Our campaign condemns the overt and covert war against the Syrian government, which has devastated a nation that used to take in millions of refugees from around the region.
We call for the end of all the ongoing U.S. wars and interventions and the closure of U.S. military bases around the world. We demand that all the troops be brought home and the $1 trillion military budget be used to provide for people’s needs here and around the world.
Capitalist hypocrisy on borders
Today, the ruling classes of Europe and the United States a rewhipping up anti-immigrant sentiment, combined with repressive policies and blatant discrimination. The EU, which for decades bragged of its open movement, is now throwing up border fences. Democratic and Republican leaders say they will further militarize the U.S.-Mexico border, potentially building a wall.
Using virulent racism, far-right politicians worldwide are warning of the collapse of their national identity, if not “Western civilization” as a whole. They are preying on the economic and social insecurities that their global economic system has produced.
While the capitalists tighten borders when it comes to human beings, they pass “free trade” agreements that allow their banks and corporations to freely cross in pursuit of profit. They have privatized and destabilized existing economic structures, stripping untold numbers of their livelihoods.
The U.S. and leading EU militaries routinely cross borders to bomb and attack sovereign countries throughout Asia, the Middle East and Africa.
When we demand full rights for all immigrants, and allowing in refugees, we are accused of being unrealistic, of wanting “open borders.” In reality, the corporations have already created open borders for themselves. They criminalize human beings who cross borders, fleeing the very conditions capitalism has created.
There are 60 million displaced people in the world, forced to leave their homelands for fear of violence. This is in addition to the 232 million migrants worldwide. The vast majority of immigrants to the United States and Europe arrive from formerly colonized nations. Their experience, too, is largely one of “forced migration,” of an economic type, a choice made from the absence of choices. Most immigrants, like refugees, want nothing more than to be back home.
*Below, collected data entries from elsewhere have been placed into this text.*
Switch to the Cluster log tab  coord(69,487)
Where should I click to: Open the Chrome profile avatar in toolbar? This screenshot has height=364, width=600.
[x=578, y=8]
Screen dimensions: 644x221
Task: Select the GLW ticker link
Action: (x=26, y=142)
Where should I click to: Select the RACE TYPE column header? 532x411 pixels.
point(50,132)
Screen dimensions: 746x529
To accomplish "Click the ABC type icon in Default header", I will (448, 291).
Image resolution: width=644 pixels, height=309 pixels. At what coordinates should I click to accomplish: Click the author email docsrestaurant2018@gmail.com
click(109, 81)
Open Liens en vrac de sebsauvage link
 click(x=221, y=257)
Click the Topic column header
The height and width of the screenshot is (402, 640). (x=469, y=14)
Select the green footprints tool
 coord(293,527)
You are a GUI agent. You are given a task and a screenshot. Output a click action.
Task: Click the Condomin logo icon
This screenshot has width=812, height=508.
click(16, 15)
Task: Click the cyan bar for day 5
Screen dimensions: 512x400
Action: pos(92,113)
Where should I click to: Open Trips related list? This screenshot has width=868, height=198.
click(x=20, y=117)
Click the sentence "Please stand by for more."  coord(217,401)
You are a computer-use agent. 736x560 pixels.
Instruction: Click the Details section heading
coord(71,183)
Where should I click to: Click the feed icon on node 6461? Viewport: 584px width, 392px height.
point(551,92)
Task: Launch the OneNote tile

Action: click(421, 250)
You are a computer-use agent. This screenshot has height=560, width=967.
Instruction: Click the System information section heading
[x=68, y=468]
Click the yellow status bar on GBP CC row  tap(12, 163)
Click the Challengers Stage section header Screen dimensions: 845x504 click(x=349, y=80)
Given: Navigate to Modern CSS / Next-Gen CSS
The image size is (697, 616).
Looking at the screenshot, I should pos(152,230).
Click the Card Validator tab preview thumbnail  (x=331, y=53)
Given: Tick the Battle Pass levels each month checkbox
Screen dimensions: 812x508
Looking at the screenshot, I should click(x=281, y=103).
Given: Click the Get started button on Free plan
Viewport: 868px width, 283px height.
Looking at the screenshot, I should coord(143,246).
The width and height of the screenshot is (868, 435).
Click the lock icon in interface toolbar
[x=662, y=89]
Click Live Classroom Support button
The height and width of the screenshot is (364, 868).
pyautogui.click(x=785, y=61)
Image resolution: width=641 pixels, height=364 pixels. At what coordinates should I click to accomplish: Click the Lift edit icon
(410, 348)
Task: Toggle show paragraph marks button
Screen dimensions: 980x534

Working-class internationalism is key
The poor and oppressed people who are forced to migrate—for whatever reason—did not create this world of violence, oppression and exploitation. They are its victims, who are doing what anyone would do when facing a dangerous or insecure future for their families. They are our brothers and sisters.
The Communist Manifesto’s slogan of “Workers of the world, unite!” was not just stated as a lofty idea. It was raised because at the time of its writing workers of different nations of Europe were being taught to think of each other as enemies and then sent to kill each other in wars that only benefited their ruling classes. Working-class internationalism offered a vision and a program to end the nationalist hatred and the constant bloodshed.
We stand in solidarity with the refugees and the millions who are greeting them in train stations and in the streets of Europe with banners saying “Refugees welcome!” In the best traditions of international solidarity, they are rejecting the anti-immigrant tide and opening up their homes, schools and communities to the new arrivals—with or without government support.
The truth is poor and working people have far more in common with each other than we do with the capitalist rulers of our own countries.
We reject the false argument that refugees and migrants threaten the living standards of the countries to which they arrive. The banks and corporations have reaped billions from our collective labor and the super-exploitation of Asia, Africa and Latin America. A revolutionary struggle for power can redirect this wealth to the benefit of all. There are more than enough resources to go around, to provide every human being with food, clean water, clothing, shelter, education and health care.